** Text passage **
--- --- ---

Closed carols10cents closed 5 years ago

carols10cents commented 7 years ago

Part of RFC 1824, rust-lang/rust#41616.

"Well Documented" badge implementation

For each crate published, in a background job, unpack the crate files and calculate the ratio of lines of documentation to lines of code as follows:

We would then add the lines in the README to the lines of documentation, subtract the lines of documentation from the total lines of code, and divide the lines of documentation by the lines of non-documentation in order to get the ratio of documentation to code. Test code (and any documentation within test code) is part of this calculation.

Any crate getting in the top 20% of all crates would get a badge saying "well documented".

Please let me know if you have any questions, potential implementers!

carols10cents commented 7 years ago

Ok, so in thinking about the implementation of this a bit more I'm starting to wonder if this is worth implementing right now. It might be, but I have concerns.

So implementing this as proposed requires looking at all the files in a .crate archive. We currently have a script, render-readmes, that we can run to rerender readmes for all versions of all crates. The script currently downloads the .crate files from s3, untars them, and extracts the README file for rendering. We run this script whenever we change the implementation of the readme rendering, but not on a scheduled basis or anything.

Theoretically, once we implement however we're going to count documentation, that computation shouldn't change (at least I don't expect it to change as often as README rendering does). So I don't think we'll need a "re-assess documentation" script, or at least it won't be as essential as the render-readmes script is.

--- --- ---

Target pointing data
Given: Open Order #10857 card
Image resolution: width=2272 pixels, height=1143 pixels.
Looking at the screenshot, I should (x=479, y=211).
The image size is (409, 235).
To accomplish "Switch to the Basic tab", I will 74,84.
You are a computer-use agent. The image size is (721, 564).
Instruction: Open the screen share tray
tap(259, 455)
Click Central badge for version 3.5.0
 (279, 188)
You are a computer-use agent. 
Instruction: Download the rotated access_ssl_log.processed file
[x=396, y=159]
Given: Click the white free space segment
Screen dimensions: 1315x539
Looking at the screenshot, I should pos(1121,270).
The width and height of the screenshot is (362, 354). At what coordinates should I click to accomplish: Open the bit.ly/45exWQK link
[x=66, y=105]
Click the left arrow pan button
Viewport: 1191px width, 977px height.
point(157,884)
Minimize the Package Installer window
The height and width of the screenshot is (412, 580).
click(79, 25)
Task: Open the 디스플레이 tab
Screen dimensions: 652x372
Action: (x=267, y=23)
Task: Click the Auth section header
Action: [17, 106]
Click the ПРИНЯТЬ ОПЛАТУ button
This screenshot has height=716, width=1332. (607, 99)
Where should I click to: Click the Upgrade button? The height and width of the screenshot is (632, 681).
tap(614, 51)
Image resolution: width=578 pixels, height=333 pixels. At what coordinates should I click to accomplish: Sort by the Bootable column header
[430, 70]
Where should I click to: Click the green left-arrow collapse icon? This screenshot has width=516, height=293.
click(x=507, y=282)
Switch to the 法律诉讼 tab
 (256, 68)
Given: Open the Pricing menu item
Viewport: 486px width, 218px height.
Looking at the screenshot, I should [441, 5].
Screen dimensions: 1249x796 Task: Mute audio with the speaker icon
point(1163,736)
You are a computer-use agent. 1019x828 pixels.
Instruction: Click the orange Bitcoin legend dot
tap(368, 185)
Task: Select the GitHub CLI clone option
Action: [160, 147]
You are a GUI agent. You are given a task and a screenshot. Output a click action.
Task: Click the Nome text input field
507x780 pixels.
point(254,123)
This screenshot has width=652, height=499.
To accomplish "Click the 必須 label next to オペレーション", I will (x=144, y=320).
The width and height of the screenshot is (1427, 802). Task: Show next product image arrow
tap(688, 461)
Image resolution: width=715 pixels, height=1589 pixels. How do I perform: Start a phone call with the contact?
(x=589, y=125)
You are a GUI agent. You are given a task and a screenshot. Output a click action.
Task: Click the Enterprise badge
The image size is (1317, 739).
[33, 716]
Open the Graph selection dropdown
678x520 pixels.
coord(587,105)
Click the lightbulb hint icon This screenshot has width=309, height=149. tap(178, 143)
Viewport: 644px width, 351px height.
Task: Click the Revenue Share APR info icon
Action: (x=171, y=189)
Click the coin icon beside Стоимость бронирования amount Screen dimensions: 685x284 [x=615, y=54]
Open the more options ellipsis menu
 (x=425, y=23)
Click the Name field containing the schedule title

--- --- ---

According to the badge discussion, which crates would earn the "well documented" badge? The entries are separate material and have nothing to do with the badge discussion.

Any crate in the top 20% of all crates.